### À faire:
A – D'après l'extrait sur les principes supraconstitutionnels, en vertu de quoi ces principes dominent-ils toute la Constitution ?
B – Poursuivez l'extrait sur les principes supraconstitutionnels en reprenant après sa dernière phrase.

### Extrait du document:

Marcel Bridel et Pierre Moor affirment que les principes faisant partie des essentialia

« sont proprement supraconstitutionnels ; ils s'imposeraient à nous, disent-ils, même si la Constitution ne les formulait pas expressément. Et de ce que nos constituants ont reconnu la nécessité de les incorporer à notre droit positif, il ne résulte pas que nous puissions en disposer à notre guise. Bien entendu, il nous appartient d'en modifier la formule... En revanche, nous ne saurions y renoncer sans trahison »[27].

De plus les auteurs pensent que ces principes dominent toute la Constitu­tion « en vertu d'un ordre supérieur, d'un ordre transcendant »[28]. Marcel Bridel et Pierre Moor ajoutent que « nous ne saurions nous soustraire [à ces principes] sans commettre une hérésie ou sans nous retrancher de la communauté des nations de civilisation chrétienne (sic) »[29].

### Données fournies:

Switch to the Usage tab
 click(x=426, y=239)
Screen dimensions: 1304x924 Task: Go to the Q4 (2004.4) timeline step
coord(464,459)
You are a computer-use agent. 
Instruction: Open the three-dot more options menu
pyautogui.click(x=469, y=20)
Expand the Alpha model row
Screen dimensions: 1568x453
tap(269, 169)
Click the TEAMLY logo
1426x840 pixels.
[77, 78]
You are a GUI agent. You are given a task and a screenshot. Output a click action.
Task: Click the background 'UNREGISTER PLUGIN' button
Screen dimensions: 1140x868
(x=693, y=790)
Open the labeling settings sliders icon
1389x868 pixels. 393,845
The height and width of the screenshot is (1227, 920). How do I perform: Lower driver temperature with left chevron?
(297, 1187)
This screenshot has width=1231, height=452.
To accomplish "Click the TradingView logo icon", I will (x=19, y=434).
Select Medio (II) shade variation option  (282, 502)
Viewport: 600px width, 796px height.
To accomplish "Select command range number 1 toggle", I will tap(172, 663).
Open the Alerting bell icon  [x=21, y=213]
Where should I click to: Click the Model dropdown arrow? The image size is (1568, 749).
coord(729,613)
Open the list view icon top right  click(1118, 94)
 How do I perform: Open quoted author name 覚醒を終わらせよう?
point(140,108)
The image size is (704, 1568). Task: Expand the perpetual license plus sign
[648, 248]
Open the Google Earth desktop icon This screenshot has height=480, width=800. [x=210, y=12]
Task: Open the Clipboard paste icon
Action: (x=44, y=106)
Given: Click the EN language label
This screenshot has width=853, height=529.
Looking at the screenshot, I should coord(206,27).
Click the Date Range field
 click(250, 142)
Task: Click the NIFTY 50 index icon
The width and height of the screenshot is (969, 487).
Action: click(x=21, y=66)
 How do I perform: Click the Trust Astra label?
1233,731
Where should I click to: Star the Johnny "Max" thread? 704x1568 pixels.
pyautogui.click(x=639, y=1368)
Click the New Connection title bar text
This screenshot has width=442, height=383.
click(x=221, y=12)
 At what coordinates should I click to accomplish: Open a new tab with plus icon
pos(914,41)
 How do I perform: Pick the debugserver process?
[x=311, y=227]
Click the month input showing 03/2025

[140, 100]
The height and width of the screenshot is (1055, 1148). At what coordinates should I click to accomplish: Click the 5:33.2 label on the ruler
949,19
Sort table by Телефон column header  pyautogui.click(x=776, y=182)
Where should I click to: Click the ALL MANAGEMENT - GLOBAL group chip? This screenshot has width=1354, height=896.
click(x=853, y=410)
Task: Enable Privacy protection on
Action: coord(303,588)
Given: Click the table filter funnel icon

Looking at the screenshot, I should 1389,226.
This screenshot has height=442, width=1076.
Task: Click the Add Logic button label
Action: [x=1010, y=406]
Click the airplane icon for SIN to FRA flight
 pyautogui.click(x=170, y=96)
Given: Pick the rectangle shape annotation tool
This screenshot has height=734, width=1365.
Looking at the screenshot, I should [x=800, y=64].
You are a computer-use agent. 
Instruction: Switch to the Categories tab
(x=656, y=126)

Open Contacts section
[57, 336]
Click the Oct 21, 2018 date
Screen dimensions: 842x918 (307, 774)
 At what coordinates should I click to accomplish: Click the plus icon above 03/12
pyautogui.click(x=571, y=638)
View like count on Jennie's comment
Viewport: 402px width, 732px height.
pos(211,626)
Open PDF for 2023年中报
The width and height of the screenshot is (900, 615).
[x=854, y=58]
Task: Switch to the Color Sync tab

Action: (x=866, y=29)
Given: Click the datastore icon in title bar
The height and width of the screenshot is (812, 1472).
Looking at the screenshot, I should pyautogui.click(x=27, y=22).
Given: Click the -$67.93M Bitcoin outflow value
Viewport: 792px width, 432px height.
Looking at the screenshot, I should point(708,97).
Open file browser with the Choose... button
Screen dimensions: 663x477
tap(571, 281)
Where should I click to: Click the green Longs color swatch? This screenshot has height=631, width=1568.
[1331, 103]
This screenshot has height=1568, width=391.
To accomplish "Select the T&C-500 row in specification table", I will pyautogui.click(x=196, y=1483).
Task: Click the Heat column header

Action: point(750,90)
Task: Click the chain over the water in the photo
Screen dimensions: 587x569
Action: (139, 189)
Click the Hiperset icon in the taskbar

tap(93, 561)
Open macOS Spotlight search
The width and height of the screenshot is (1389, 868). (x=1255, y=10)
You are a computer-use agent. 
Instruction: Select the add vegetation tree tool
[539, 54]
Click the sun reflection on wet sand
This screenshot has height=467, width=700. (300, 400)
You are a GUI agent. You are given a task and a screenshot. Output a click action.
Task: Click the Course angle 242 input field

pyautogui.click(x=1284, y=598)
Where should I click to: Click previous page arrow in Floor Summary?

### Résultats dans l'ordre:
A – En vertu d'un ordre supérieur, d'un ordre transcendant.

B –
d) Enfin, Jean Darbellay a une position plus modérée sur les limites maté­rielles du pouvoir de révision. D'abord il souligne les difficultés de la doctrine des limites matérielles[30]. Selon lui, « ce qui a été institué est oeuvre humaine et peut être révisé. Seul est intangible ce dont la nécessité est permanente : la recherche du bien politique par des moyens honnêtes adaptés aux circonstances de temps et de lieux »[31]. Ainsi, « seules, dit‑il, pourraient être écartées les initiatives déraisonnables, dont l'exécution s'avère impossible, ou qui con­sacrent une injustice flagrante, une violation évidente du droit naturel, les initiatives abusant manifestement d'un droit ou portant sur des matières étrangères à l'ordre constitutionnel »[32].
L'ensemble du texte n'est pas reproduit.